» **The task**
Retype the lines from the listing below, beginning at the line that contains "Open the Download CSV (PL cities) tab" and ending after the line that contains "I will coord(205,25).", keeping every character unchanged.

» **Supplied entries**
******************************

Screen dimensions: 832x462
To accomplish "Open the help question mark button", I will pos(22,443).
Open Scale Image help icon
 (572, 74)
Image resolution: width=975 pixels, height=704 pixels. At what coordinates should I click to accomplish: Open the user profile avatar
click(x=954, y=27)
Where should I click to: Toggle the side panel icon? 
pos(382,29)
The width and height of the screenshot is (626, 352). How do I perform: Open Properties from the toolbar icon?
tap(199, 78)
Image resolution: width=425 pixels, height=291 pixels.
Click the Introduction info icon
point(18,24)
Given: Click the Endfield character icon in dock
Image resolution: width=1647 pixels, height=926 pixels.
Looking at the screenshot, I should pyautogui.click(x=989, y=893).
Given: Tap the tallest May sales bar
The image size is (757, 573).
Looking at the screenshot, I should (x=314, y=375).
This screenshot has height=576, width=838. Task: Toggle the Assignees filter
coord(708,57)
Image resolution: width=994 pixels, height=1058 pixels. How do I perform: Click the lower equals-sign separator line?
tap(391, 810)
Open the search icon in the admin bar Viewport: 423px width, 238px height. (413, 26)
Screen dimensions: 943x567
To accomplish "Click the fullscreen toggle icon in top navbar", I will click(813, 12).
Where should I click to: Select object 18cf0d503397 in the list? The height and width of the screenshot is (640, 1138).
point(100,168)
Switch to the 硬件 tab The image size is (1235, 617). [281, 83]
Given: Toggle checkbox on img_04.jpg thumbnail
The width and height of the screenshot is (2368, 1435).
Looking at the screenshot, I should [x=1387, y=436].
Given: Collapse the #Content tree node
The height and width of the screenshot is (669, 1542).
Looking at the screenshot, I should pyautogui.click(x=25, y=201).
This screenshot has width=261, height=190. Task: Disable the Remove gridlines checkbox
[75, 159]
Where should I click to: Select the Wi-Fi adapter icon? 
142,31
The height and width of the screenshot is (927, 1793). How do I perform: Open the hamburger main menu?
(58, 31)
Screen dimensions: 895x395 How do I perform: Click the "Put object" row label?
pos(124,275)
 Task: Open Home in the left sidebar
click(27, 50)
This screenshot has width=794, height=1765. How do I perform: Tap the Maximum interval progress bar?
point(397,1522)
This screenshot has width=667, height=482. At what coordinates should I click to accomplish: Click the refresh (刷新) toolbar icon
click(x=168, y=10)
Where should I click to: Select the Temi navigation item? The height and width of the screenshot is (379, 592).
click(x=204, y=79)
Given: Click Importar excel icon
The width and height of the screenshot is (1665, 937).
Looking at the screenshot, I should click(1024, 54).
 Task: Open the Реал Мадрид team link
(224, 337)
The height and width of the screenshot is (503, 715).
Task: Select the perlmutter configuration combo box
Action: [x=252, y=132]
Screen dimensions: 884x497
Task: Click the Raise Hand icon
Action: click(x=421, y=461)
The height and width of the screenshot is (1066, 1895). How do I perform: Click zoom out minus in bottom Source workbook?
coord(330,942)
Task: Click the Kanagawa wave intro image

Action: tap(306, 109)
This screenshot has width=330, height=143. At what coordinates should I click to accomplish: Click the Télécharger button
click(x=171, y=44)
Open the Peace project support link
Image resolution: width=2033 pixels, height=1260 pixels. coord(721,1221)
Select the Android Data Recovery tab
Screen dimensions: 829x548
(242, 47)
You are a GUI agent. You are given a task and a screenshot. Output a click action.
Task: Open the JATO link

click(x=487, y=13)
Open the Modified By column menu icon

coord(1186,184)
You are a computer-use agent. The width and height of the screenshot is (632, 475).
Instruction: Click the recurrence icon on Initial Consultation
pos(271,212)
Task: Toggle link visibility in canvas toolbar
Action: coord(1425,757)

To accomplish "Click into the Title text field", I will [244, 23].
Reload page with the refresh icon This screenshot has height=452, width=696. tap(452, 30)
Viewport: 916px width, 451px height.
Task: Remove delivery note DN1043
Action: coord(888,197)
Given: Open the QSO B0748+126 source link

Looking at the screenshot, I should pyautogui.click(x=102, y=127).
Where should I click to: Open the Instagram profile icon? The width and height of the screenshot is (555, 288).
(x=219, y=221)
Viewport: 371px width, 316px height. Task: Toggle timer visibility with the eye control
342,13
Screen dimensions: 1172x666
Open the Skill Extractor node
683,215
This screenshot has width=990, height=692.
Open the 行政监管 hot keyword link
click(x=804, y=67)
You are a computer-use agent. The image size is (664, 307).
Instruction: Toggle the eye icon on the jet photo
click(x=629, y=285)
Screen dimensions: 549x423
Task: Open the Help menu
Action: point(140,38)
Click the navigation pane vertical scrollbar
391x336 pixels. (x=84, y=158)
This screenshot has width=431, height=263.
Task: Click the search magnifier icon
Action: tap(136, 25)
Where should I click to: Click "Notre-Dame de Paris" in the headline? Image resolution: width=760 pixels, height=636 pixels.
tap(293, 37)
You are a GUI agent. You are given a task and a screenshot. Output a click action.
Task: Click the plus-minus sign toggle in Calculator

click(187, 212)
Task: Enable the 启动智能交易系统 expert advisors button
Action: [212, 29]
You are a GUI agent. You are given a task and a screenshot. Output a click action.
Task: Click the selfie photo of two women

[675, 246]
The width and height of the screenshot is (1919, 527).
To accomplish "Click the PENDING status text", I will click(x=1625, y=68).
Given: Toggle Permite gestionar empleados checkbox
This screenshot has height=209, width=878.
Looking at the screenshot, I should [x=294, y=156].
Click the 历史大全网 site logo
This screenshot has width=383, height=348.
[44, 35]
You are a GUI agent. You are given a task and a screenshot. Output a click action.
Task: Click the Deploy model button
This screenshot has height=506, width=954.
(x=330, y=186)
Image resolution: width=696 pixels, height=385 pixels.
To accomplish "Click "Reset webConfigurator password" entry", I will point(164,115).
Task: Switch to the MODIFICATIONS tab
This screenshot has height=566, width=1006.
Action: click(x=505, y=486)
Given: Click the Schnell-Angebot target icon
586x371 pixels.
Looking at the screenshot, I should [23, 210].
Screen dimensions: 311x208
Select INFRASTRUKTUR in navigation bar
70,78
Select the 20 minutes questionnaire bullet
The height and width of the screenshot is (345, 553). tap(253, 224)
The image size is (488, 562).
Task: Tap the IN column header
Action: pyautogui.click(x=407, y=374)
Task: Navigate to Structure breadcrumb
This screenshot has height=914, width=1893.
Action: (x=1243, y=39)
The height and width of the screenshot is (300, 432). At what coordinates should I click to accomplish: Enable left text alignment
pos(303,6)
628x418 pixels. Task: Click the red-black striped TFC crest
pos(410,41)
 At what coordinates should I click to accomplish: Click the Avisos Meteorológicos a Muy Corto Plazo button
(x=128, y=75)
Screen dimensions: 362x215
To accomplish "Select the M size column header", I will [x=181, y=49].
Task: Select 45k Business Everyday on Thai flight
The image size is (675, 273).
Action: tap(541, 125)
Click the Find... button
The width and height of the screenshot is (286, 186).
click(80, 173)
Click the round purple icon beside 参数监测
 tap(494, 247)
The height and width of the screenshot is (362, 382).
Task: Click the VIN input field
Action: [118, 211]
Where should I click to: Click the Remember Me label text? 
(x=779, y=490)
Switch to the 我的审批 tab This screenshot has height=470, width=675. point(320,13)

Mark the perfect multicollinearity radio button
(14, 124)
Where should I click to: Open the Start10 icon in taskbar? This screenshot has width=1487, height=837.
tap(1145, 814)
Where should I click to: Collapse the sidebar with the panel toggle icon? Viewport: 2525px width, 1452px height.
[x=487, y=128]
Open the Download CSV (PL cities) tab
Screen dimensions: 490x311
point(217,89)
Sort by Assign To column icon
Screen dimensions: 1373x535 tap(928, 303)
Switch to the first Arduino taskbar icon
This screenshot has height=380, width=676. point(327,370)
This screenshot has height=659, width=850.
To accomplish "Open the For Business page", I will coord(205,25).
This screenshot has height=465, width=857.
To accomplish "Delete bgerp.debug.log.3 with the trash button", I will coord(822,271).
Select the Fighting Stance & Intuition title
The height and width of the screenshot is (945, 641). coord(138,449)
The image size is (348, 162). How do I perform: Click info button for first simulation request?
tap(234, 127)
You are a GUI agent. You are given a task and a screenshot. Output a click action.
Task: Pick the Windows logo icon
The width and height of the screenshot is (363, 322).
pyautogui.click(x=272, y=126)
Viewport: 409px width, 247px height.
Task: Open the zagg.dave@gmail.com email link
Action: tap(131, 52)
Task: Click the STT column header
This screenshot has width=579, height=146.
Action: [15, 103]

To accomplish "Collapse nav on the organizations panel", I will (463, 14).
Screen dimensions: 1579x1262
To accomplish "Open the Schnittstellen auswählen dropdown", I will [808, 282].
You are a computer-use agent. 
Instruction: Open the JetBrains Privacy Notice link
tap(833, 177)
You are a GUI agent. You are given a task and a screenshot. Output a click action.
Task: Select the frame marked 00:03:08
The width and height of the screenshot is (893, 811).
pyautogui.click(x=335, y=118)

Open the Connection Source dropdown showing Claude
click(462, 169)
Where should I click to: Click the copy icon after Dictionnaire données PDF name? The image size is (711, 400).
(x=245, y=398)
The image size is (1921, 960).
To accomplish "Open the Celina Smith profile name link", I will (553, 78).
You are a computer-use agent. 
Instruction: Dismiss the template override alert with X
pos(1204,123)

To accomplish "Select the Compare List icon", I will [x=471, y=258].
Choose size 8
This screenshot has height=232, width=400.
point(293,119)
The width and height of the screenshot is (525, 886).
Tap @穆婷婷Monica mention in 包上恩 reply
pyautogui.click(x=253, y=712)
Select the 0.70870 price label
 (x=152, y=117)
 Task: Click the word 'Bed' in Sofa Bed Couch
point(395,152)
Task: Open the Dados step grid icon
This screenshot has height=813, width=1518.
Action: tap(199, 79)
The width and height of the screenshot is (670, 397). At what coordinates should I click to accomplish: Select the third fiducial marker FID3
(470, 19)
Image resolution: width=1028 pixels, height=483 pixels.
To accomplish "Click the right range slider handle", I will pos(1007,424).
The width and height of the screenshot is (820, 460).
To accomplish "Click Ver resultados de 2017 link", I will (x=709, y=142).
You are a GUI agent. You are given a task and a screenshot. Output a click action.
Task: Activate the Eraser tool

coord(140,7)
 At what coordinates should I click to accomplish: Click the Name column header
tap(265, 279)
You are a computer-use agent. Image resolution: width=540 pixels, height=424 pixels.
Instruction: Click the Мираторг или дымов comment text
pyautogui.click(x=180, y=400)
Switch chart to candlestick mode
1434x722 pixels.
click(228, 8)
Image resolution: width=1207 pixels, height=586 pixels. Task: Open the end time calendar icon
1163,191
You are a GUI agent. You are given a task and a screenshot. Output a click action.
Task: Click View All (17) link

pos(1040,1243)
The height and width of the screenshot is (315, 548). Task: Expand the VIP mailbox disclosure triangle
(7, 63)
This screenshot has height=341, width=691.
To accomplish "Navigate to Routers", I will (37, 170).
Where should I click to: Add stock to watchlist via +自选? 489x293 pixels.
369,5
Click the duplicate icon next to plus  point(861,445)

******************************

» **Task result**
Open the Download CSV (PL cities) tab
Screen dimensions: 490x311
point(217,89)
Sort by Assign To column icon
Screen dimensions: 1373x535 tap(928, 303)
Switch to the first Arduino taskbar icon
This screenshot has height=380, width=676. point(327,370)
This screenshot has height=659, width=850.
To accomplish "Open the For Business page", I will coord(205,25).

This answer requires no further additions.